A perseguição contra o PCO por defender a luta do povo palestino também acaba por revelar a posição covarde do conjunto da esquerda brasileira. Aqueles que saíram na defesa do Partido depois do acontecimento, como fez o Padre João, foram pouquíssimos. Assim como foram poucos os que defenderam o jornalista Breno Altman, amordaçado pelo lobby sionista no Brasil. Assim como se pode contar nos dedos aqueles que defendem incondicionalmente os combatentes da Revolução Palestina. Diante de uma frente única da direita internacional contra a luta pela libertação do povo palestino, a esquerda prefere fingir que nada acontece.

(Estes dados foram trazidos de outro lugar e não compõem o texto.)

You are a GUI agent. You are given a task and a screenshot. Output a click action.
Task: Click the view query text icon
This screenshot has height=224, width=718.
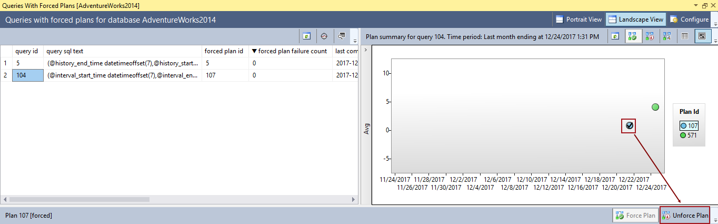click(342, 36)
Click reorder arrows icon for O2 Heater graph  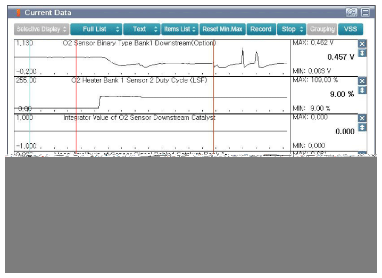click(x=362, y=91)
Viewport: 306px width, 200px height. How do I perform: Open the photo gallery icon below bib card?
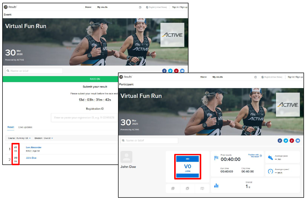coord(187,188)
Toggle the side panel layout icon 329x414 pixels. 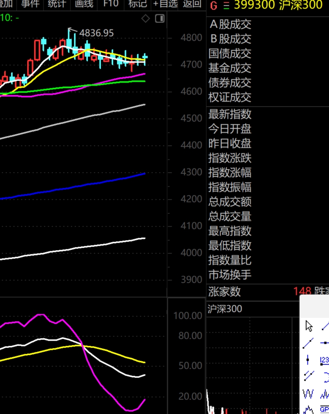click(160, 18)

Para os ministros identitários, como Silvio Almeida, dos Direitos Humanos, e Anielle Franco, da Igualdade Racial, qualquer assunto é mais urgente que a Palestina. Tudo é racismo, tudo é violação do direito humano, menos os crimes de guerra cometidos pelo Estado mais racista do planeta Terra. Outros setores já criticam abertamente o Hamas. Preferem fazer coro ao genocida Benjamin Netaniahu e banhar as mãos no sangue de mais de 15 mil crianças a defender o exército popular criado pelo partido islâmico. E, para isso, nada melhor que se basear nas mentiras contadas pelo próprio Netaniahu. Nada melhor que acusar o Hamas de maltratar as mulheres, ainda que, na sessão da Câmara dos Deputados, Ualid Rabah tenha dito que, desde o 7 de outubro, houve um aumento de 300% no número de abortos involuntários devido às condições da guerra. Ainda que “Israel” tenha assassinado 200 vezes mais crianças que os nazistas mataram em toda a Segunda Guerra Mundial, proporcionalmente durante o curso dos seis anos, segundo o próprio Rabah. Apesar de tudo isso, o Hamas é indefensável para a esquerda.
Ao se calar diante do sionismo, a esquerda está favorecendo uma ofensiva contra os oprimidos em todo o mundo. É preciso apoiar incondicionalmente aqueles que lutam e enfrentar, de todas as formas, o sionismo e os seus representantes.